2. Cross Sun Catchers
This is one of the cheapest Easter crafts. It is adapted from Faithful Little Hands. Everything, including the clear contact paper, came from the Dollar Tree. The kids and I used beat-up tissue paper that I was hoarding. So, check your supply closet before making a Target run!
Supplies and Tools
- Small squares of tissue paper
- Dark-colored paper plate
- Clear contact paper
You can skip the paper plates altogether and use construction paper or cardstock. Make it square if you wish. You can also use parchment paper and glue instead of contact paper. My son prefers contact paper because it’s quicker. I prefer parchment paper and glue for two reasons: These mediums keep him busier longer, and separating the contact paper from its backing makes me behave in a way that Jesus wouldn’t, which totally defeats the purpose of the craft.
- Use a smaller plate or bowl from your kitchen to trace a circle on the back of the paper plate.
- Cut a circle from the center of a paper plate to make a frame.
- Freehand or trace a cross from the circle and cut.
- Cut two pieces of contact paper that are slightly larger than the frame opening. (I found it easier to cut squares and trim to size later.)
- Remove the backing from a sheet of contact paper and adhere the cross facedown to the center.
- Place tissue paper scraps around the cross, fully covering the empty spaces.
- Seal your work by placing the other piece of contact paper over the back.
- Trim the sealed piece to a round shape that is about a half-inch or so wider than the frame opening.
- Tape the finished suncatcher to the back of the frame and display.
3. Sock Bunnies
Whether the Easter Bunny is included in your holiday or not, this craft is still fun because the kids have toys when they’re done. This can simply be a cute bunny craft.
Supplies and Tools
- Rubber bands and/or string (Clear elastics are great.)
- Face and body decorations of choice (e.g., pompoms, googly eyes, and paint)
- Glue or Mod Podge (optional)
Life is messy enough, so be sure your bunnies are securely sealed.
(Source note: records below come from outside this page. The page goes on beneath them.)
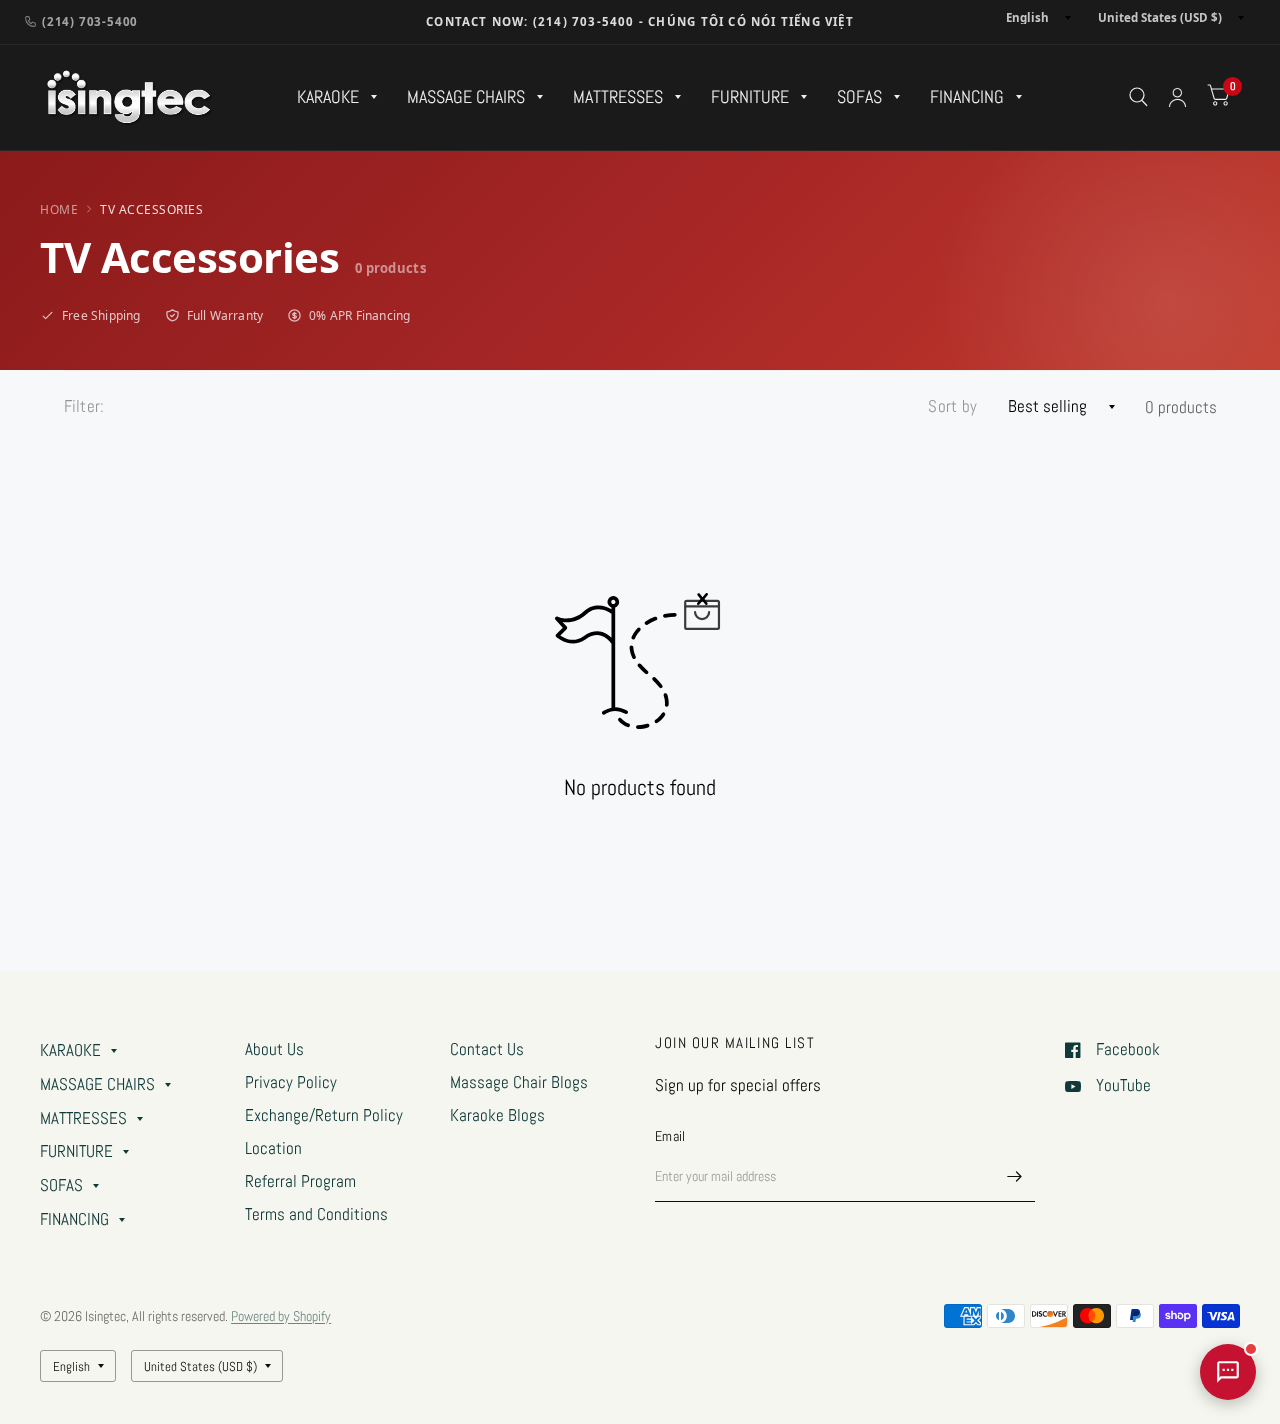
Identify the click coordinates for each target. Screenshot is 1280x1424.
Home (59, 209)
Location (273, 1148)
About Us (274, 1049)
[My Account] (1177, 97)
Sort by (952, 406)
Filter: (84, 406)
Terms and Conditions (316, 1214)
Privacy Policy (291, 1082)
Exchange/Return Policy (324, 1115)
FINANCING (967, 96)
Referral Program (300, 1181)
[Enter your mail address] (1015, 1176)
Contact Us (487, 1049)
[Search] (1138, 97)
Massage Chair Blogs (519, 1082)
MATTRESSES (618, 96)
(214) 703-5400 (90, 21)
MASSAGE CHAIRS (466, 96)
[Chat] (1228, 1372)
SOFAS (859, 96)
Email (670, 1136)
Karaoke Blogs (497, 1115)
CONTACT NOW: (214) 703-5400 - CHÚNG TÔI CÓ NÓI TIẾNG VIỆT (640, 21)
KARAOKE (328, 96)
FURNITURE (750, 96)
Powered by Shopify (281, 1316)
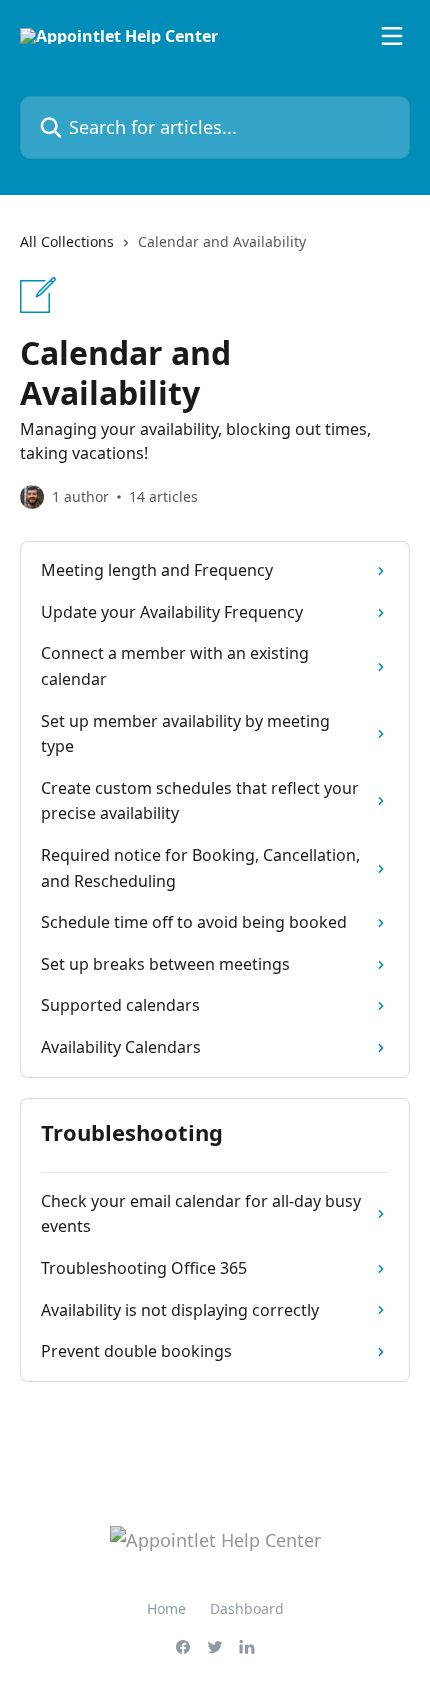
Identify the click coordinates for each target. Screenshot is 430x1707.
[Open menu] (392, 36)
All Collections (67, 241)
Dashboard (247, 1608)
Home (166, 1608)
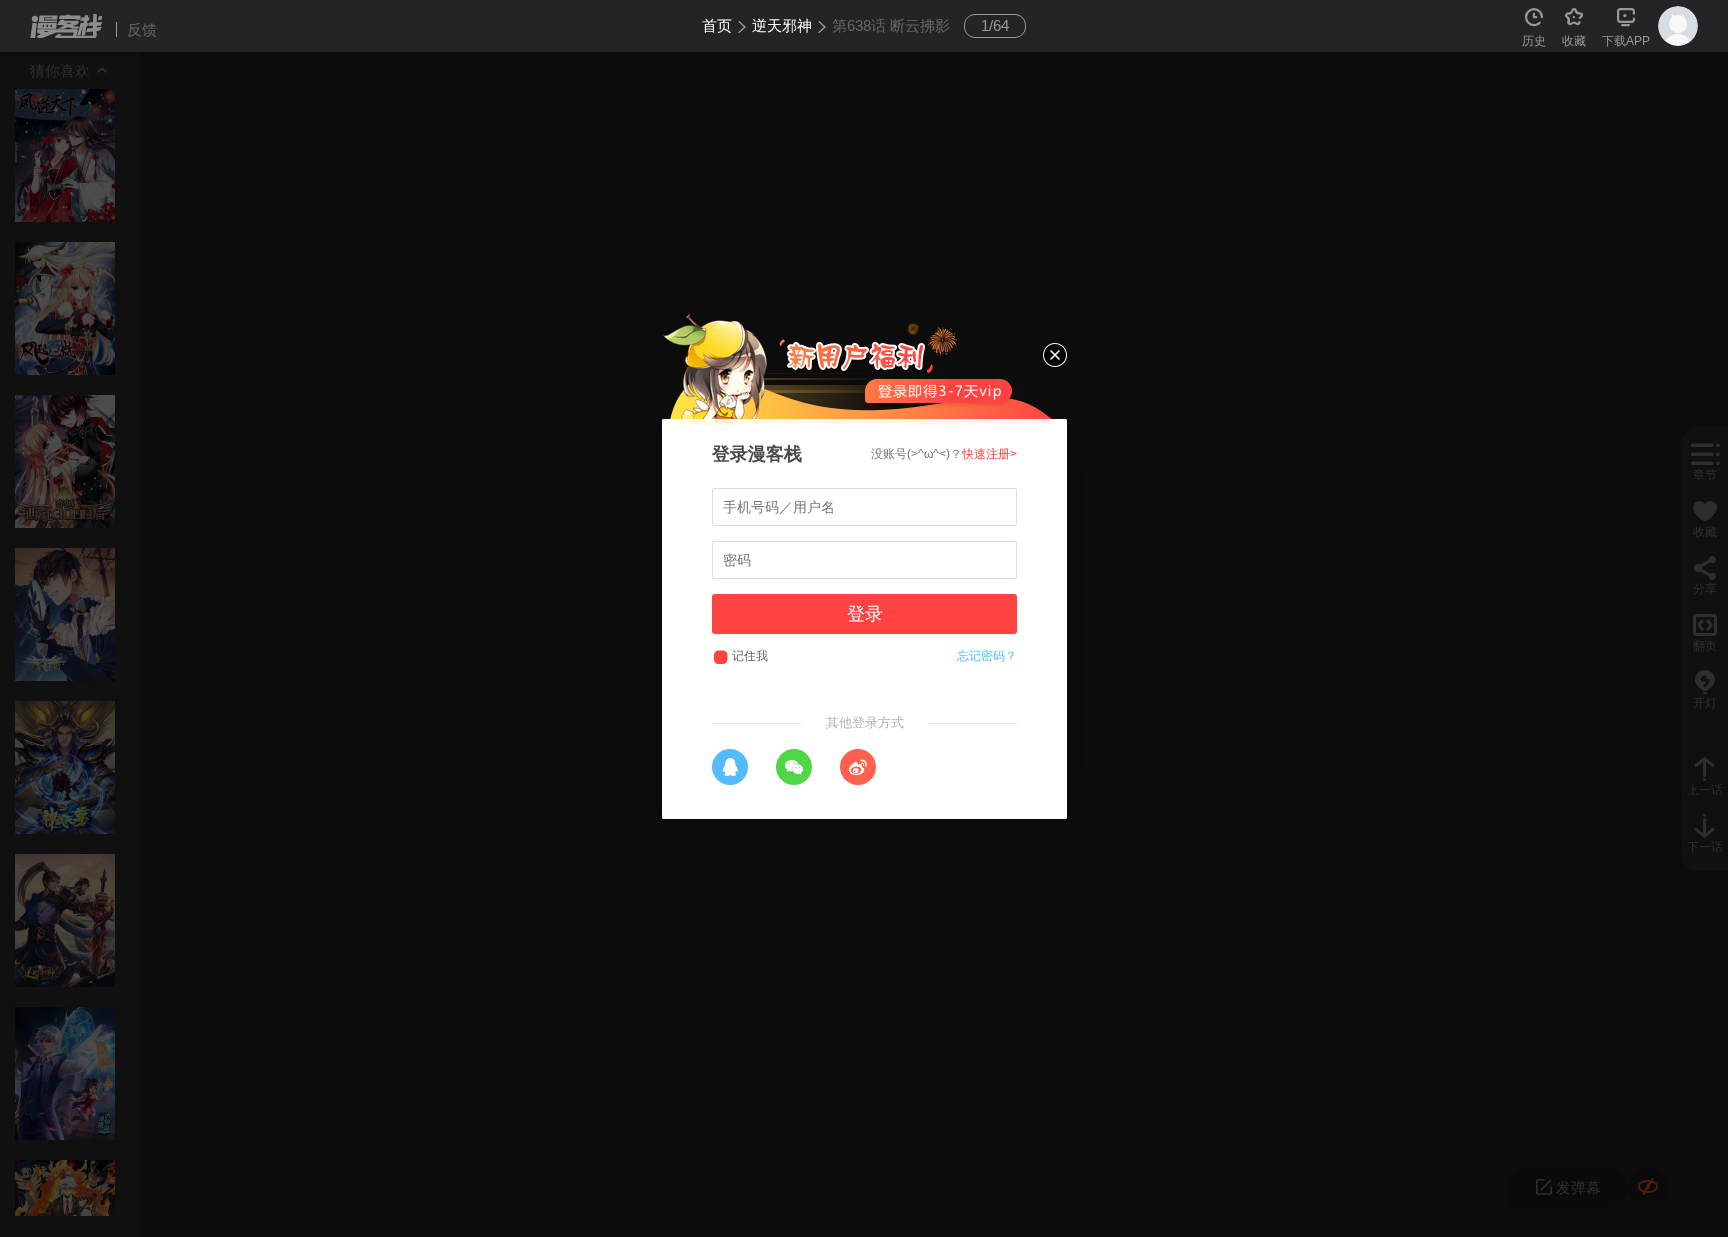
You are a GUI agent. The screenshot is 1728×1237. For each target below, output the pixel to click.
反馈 (142, 29)
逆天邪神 (782, 25)
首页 (717, 25)
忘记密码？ (987, 656)
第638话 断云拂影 (891, 25)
If you don’t have any mismatched or old socks, my favorite craft store, the Dollar Tree, sells plain white two packs. Seriously, where are all those mismatched baby socks I was hoarding?!
- Fill the sock with rice until you get to the ankle area.
- Tie off the sock with a rubber band.
- Form the neck just below the heel area of the sock by tying on another rubber band.
- If desired, Mod Podge or glue the inside of the ear area and allow to dry. (This will prevent unraveling.)
- Cut the ears to the desired length and shape.
- Decorate the face and body as desired.
4. 3D Paper Eggs
This is an easy, inexpensive, eggcellent craft. My kids like using scrapbook paper because they enjoy picking out the paper. My son picked a sheet with pizza slices all over it because nothing says Easter like pizza.
Supplies and Tools
- Construction paper, cardstock, or scrapbook paper
- Glue stick
- String (e.g., yarn, twine, and embroidery thread)
To make this craft more eggciting, cut and paste more shapes to make a fuller egg. To trick out the egg, add beads to a string and run it through the middle of the egg before pasting it together. You can also make a pretty sweet fireplace garland with these eggs.
- Using a template, trace at least four egg shapes onto paper and cut.
- Fold in half. (If using scrapbook paper, the print should be on the inside.)
- Glue the egg halves onto each other.
- Fan out the egg and glue the last piece to the first.
- Hole punch or stick a threaded needle through the top of the egg.
- Tie off and display.
Lessons Learned from Easter Crafts
When brainstorming these Easter crafts, I didn’t have learning in mind. However, my son learned quite a bit. From the suncatcher, he learned the terms “translucent” and “opaque.” From the bunny, he learned how to tie a knot, an important skill for a boy who’s eager to have laced shoes. From the egg, we went over the difference between 2D and 3D shapes. As for the tomb, he asked lots of questions, which included “How did He get out?” and “Who put Him there?” My son didn’t remember making the treat four years ago, which is surprising being that his sister wronged him so.
I hope these Easter crafts are as educational for you and yours as they were for us. Happy Easter!